**PROBLEM DESCRIPTION:**
Turn every line of the entries below into a numbered list, leaving out the blank lines.

start DATA SECTION

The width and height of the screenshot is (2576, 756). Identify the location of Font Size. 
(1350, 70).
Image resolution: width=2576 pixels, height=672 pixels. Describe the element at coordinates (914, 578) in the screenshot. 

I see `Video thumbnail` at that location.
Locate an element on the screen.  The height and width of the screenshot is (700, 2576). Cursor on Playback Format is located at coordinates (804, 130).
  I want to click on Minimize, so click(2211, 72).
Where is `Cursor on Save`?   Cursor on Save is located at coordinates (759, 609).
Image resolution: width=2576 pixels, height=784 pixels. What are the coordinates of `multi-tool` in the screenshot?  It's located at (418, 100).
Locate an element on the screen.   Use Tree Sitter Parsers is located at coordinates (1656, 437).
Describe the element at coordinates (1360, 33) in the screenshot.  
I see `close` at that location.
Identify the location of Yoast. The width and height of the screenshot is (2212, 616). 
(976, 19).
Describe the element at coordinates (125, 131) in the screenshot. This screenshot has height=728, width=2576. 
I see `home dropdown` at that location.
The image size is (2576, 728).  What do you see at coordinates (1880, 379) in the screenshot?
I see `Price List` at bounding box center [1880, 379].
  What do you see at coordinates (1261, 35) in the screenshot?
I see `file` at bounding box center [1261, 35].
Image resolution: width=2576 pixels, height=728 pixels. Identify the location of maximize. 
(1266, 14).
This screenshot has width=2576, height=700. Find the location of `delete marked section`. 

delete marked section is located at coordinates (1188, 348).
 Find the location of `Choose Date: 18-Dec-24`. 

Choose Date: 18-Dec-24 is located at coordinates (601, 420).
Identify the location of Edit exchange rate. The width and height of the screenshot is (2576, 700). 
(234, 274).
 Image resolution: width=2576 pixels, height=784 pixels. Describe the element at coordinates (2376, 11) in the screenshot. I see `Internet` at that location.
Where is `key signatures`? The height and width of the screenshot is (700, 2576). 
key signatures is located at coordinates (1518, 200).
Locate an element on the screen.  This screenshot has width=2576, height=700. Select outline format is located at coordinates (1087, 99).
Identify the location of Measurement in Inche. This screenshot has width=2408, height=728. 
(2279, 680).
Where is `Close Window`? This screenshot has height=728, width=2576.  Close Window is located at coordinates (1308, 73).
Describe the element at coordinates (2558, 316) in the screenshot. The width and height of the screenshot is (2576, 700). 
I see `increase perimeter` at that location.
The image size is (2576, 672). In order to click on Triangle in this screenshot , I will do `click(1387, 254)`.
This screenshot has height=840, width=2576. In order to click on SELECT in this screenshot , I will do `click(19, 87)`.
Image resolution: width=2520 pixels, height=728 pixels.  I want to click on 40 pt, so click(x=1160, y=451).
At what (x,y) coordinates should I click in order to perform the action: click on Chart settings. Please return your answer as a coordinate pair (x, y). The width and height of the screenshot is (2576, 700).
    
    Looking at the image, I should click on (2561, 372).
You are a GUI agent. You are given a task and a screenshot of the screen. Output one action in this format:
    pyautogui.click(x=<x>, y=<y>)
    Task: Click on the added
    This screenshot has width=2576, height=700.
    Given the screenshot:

end DATA SECTION

**TASK RESULT:**
1. The width and height of the screenshot is (2576, 756). Identify the location of Font Size. 
2. (1350, 70).
3. Image resolution: width=2576 pixels, height=672 pixels. Describe the element at coordinates (914, 578) in the screenshot. 
4. I see `Video thumbnail` at that location.
5. Locate an element on the screen.  The height and width of the screenshot is (700, 2576). Cursor on Playback Format is located at coordinates (804, 130).
6.   I want to click on Minimize, so click(2211, 72).
7. Where is `Cursor on Save`?   Cursor on Save is located at coordinates (759, 609).
8. Image resolution: width=2576 pixels, height=784 pixels. What are the coordinates of `multi-tool` in the screenshot?  It's located at (418, 100).
9. Locate an element on the screen.   Use Tree Sitter Parsers is located at coordinates (1656, 437).
10. Describe the element at coordinates (1360, 33) in the screenshot.  
11. I see `close` at that location.
12. Identify the location of Yoast. The width and height of the screenshot is (2212, 616). 
13. (976, 19).
14. Describe the element at coordinates (125, 131) in the screenshot. This screenshot has height=728, width=2576. 
15. I see `home dropdown` at that location.
16. The image size is (2576, 728).  What do you see at coordinates (1880, 379) in the screenshot?
17. I see `Price List` at bounding box center [1880, 379].
18.   What do you see at coordinates (1261, 35) in the screenshot?
19. I see `file` at bounding box center [1261, 35].
20. Image resolution: width=2576 pixels, height=728 pixels. Identify the location of maximize. 
21. (1266, 14).
22. This screenshot has width=2576, height=700. Find the location of `delete marked section`. 
23. delete marked section is located at coordinates (1188, 348).
24.  Find the location of `Choose Date: 18-Dec-24`. 
25. Choose Date: 18-Dec-24 is located at coordinates (601, 420).
26. Identify the location of Edit exchange rate. The width and height of the screenshot is (2576, 700). 
27. (234, 274).
28.  Image resolution: width=2576 pixels, height=784 pixels. Describe the element at coordinates (2376, 11) in the screenshot. I see `Internet` at that location.
29. Where is `key signatures`? The height and width of the screenshot is (700, 2576). 
30. key signatures is located at coordinates (1518, 200).
31. Locate an element on the screen.  This screenshot has width=2576, height=700. Select outline format is located at coordinates (1087, 99).
32. Identify the location of Measurement in Inche. This screenshot has width=2408, height=728. 
33. (2279, 680).
34. Where is `Close Window`? This screenshot has height=728, width=2576.  Close Window is located at coordinates (1308, 73).
35. Describe the element at coordinates (2558, 316) in the screenshot. The width and height of the screenshot is (2576, 700). 
36. I see `increase perimeter` at that location.
37. The image size is (2576, 672). In order to click on Triangle in this screenshot , I will do `click(1387, 254)`.
38. This screenshot has height=840, width=2576. In order to click on SELECT in this screenshot , I will do `click(19, 87)`.
39. Image resolution: width=2520 pixels, height=728 pixels.  I want to click on 40 pt, so click(x=1160, y=451).
40. At what (x,y) coordinates should I click in order to perform the action: click on Chart settings. Please return your answer as a coordinate pair (x, y). The width and height of the screenshot is (2576, 700).
41.     Looking at the image, I should click on (2561, 372).
42. You are a GUI agent. You are given a task and a screenshot of the screen. Output one action in this format:
43.     pyautogui.click(x=<x>, y=<y>)
44.     Task: Click on the added
45.     This screenshot has width=2576, height=700.
46.     Given the screenshot:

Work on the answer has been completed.